Besides Wu’s bizarre pro-discrimination argument, other Democrats are worried that the bill will end up hurting Texans more than the big banks.
The bill will have “a severe impact on city operations,” said Vikki Goodwin, the Democratic state lawmaker who proposed the amendment. She said the main concern she’s hearing is that the bill could impact bond issuances.
The bill would take effect Sept. 1.
“If I’m limited in who I can do business with and talk to and engage with, that’s going to raise my costs and increase the cost to the taxpayers,” Elizabeth Reich, chief financial officer for the city of Dallas, said in an interview about the bill in April.
That stands to reason, but it’s also true that limiting who the firearms industry can do their financial business with raises their costs and increases the costs to their consumers, which includes the state of Texas and the city of Dallas.
Look, it would have been better if the proposed rule from the Trump administration declaring that financial institutions could only deny services to companies based on their balance sheet and not what legal product they make or service they provide, but Biden killed the rule almost as soon as he was sworn in.
Without a federal mandate, it’s up to states to send a message to these institutions, and all things considered, this is a fairly subdued pushback. It’s not like these lawmakers are forbidding anti-gun banks from doing any business in the state of Texas, which probably would run into constitutional concerns.
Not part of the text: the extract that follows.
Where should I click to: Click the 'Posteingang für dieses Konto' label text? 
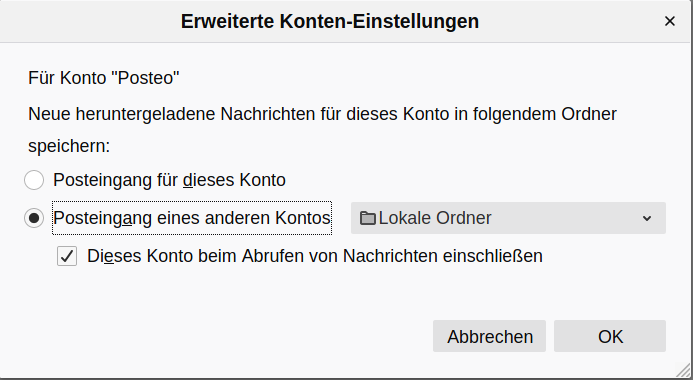coord(169,180)
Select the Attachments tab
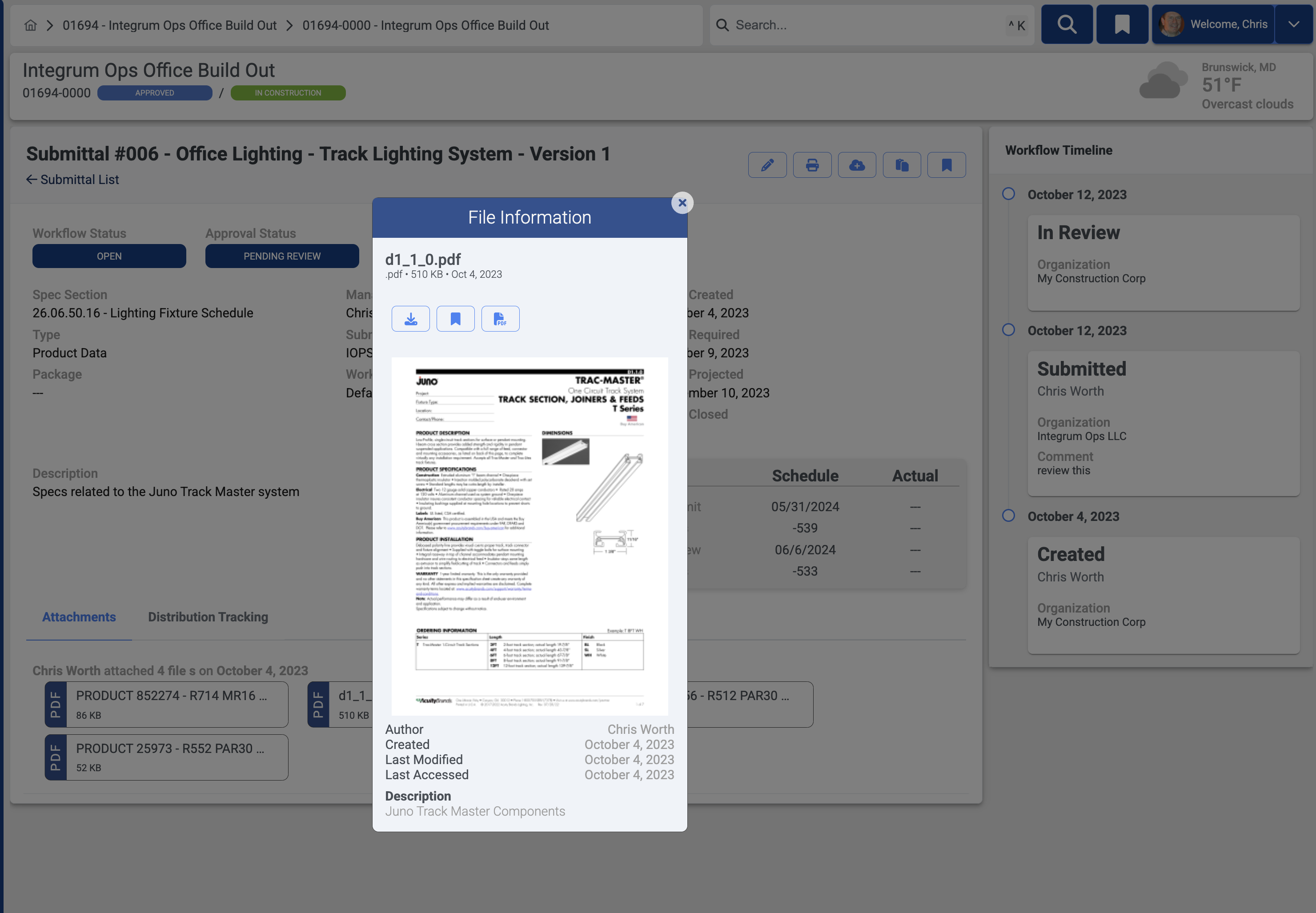1316x913 pixels. (x=79, y=617)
But the state has the authority to determine who gets to play a role in the issuing of bonds here, so if Texas wants to tell these banks they can’t have any of this sweet, sweet taxpayer money because they’re pushing gun bans, they certainly can.
The loss of the Texas municipal bond market isn’t going to turn these companies insolvent by any means. In fact, it might not much of an impact at all on these gigantic financial institutions. On the other hand, if other red states follow suit, it might actually start to affect the banks’ bottom line, and maybe they’d be willing to take a second look at their discriminatory policies, which is ultimately the real issue.